When we switched to online teaching, we made a big assumption - that all course content could be made to fit in any container. It’s stuff, right? It’s content - get it out there as best you can and students will do what they will with it.
But my thesis is the opposite of that assumption: not all content fits in all containers. There are some courses, by their content, that work best in person. Others that work very well in a Hybrid format. Others that are completely suitable to well-designed asynchronous instruction formats - in whole. And the other side of that coin is the one we have been avoiding addressing, in large part because we were unprepared and we didn’t have time:
Some course content does not fit well in some containers. Even a great teacher couldn’t make it work as well as they would hope, and they exhausted themselves this year trying to get it to fit, and still are not sure why it didn’t work well.

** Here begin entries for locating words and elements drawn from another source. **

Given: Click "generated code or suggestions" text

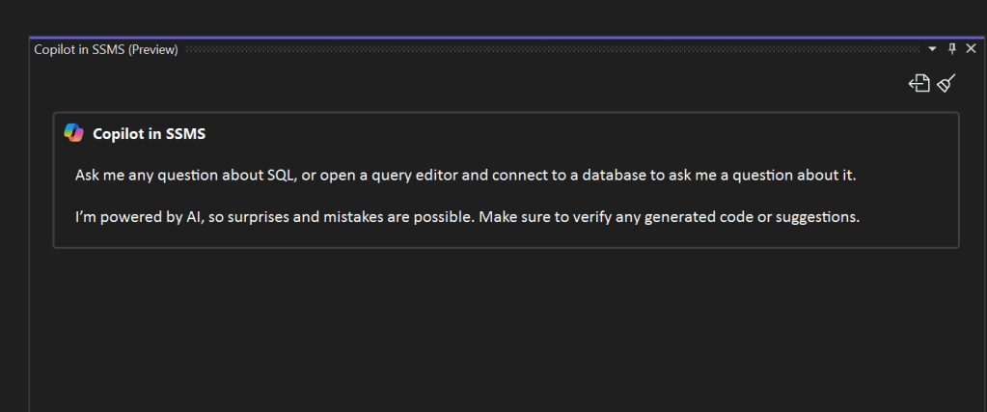Looking at the screenshot, I should pyautogui.click(x=761, y=216).
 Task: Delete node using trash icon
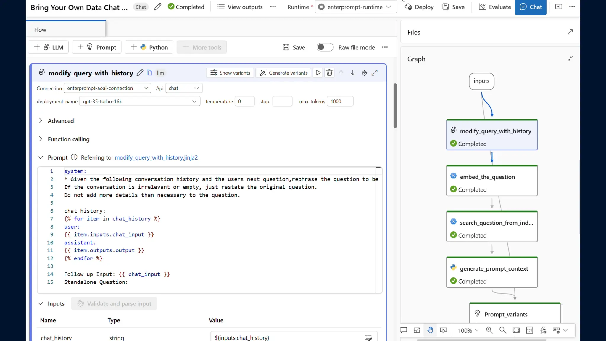pos(329,73)
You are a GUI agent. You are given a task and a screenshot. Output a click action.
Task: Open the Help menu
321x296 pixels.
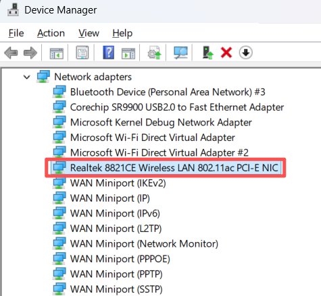click(x=122, y=33)
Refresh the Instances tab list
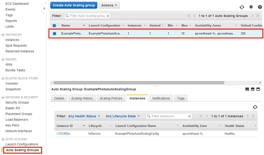 255,107
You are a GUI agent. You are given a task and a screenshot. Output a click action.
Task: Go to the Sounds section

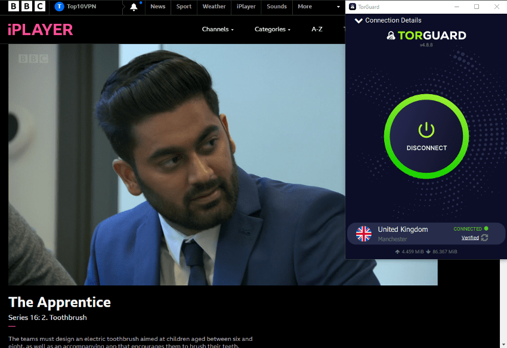(x=276, y=7)
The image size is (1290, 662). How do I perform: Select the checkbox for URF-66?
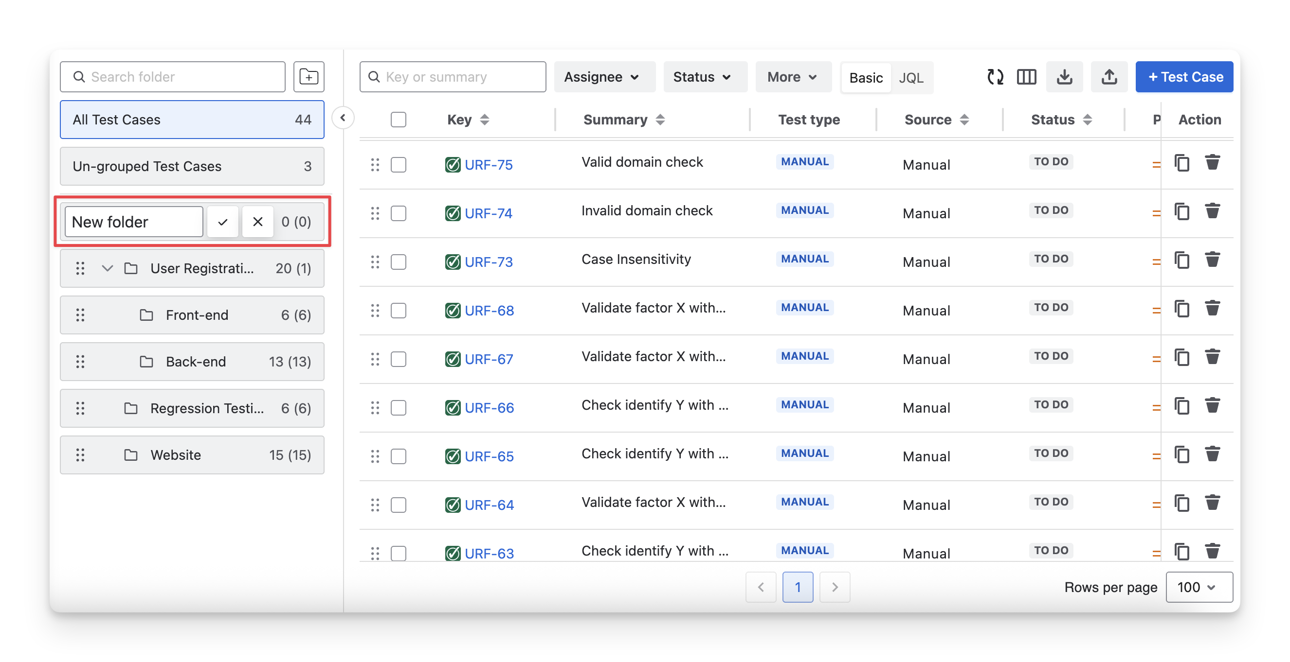tap(398, 408)
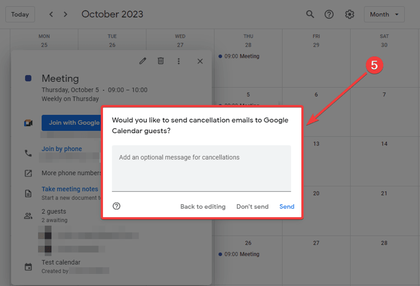Click the optional cancellation message field
The image size is (420, 286).
[201, 168]
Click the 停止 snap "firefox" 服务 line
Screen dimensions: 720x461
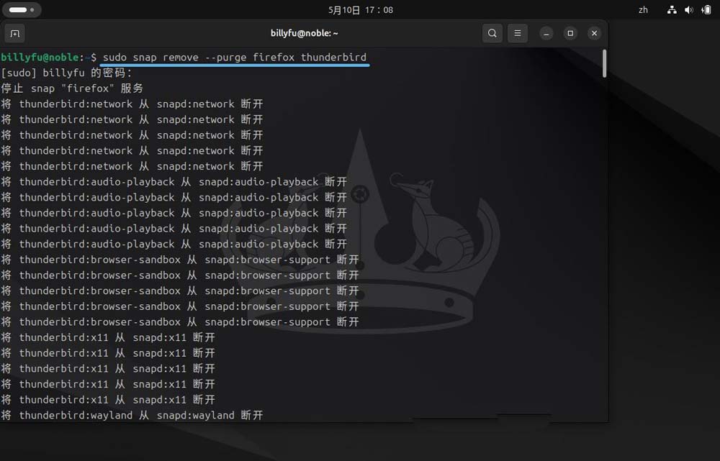click(x=72, y=88)
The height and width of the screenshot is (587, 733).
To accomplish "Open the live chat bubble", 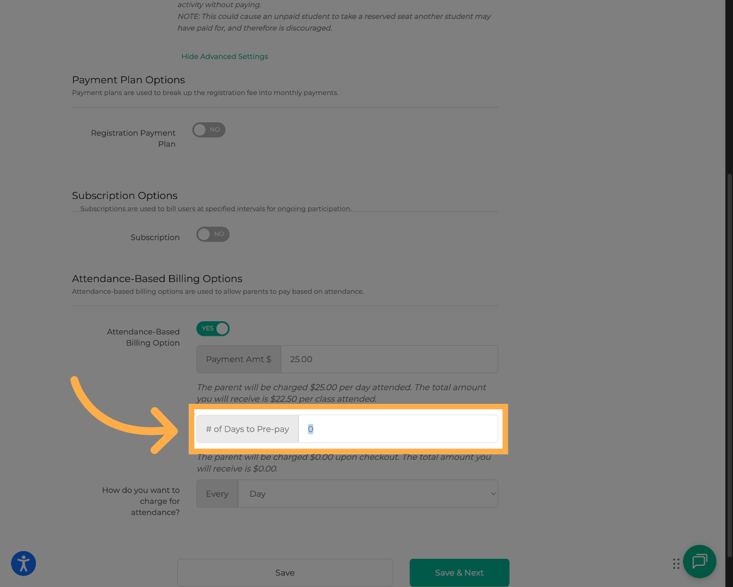I will (x=699, y=561).
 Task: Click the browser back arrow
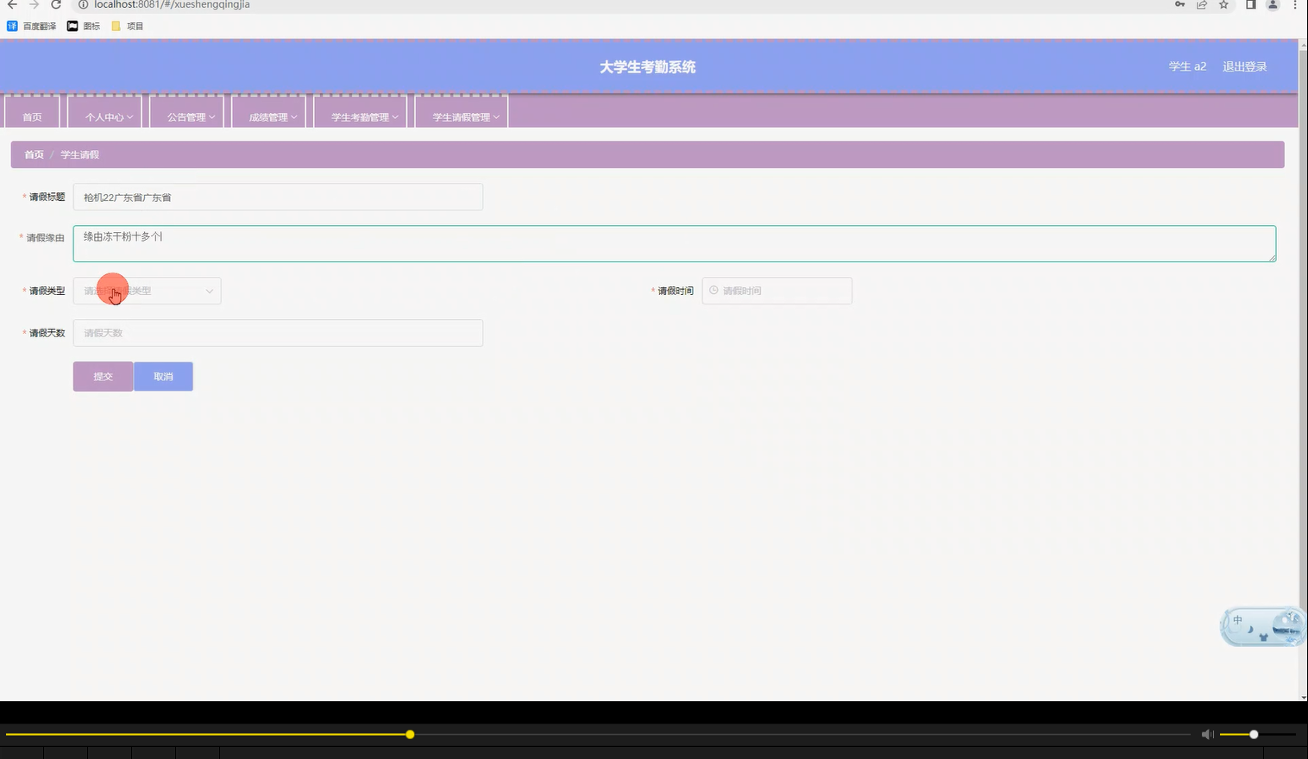tap(11, 5)
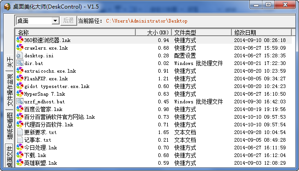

If you are willing to tentatively accept the concept that “not all content fits in all containers,” the obvious next question is - OK, so which is which? And here’s the thing: I do not know the answer to that question. I believe we are still collectively figuring this out, and we will be for some time. I would like to hear from you - my readers - about this. For example, can we say yet that a skills and experiential-based course needs mostly in-person instruction, while an intensive “basic knowledge” college course - such as Anatomy & Physiology - works well in a mixed Asynchronous and Synchronous fully online teaching environment? Please share your thoughts in the comments, or write to me privately by replying to this email directly.
Letters of Recommendation
Last week, I encouraged you to consider journaling as an intentional renewal practice. And while it doesn’t matter what sort of journal you use, I do think it helps to elevate it with a small investment in something nice. So I can recommend the journals made by a small company in Istanbul, Galen Leather. They make beautiful journals in many different styles, and send interesting lagniappe with each purchase.
Q of the Week
The Q of the Week this week is a Quote from Alexandra K. Trenfor.
The best teachers are the ones who show you where to look, but don’t tell you what to see.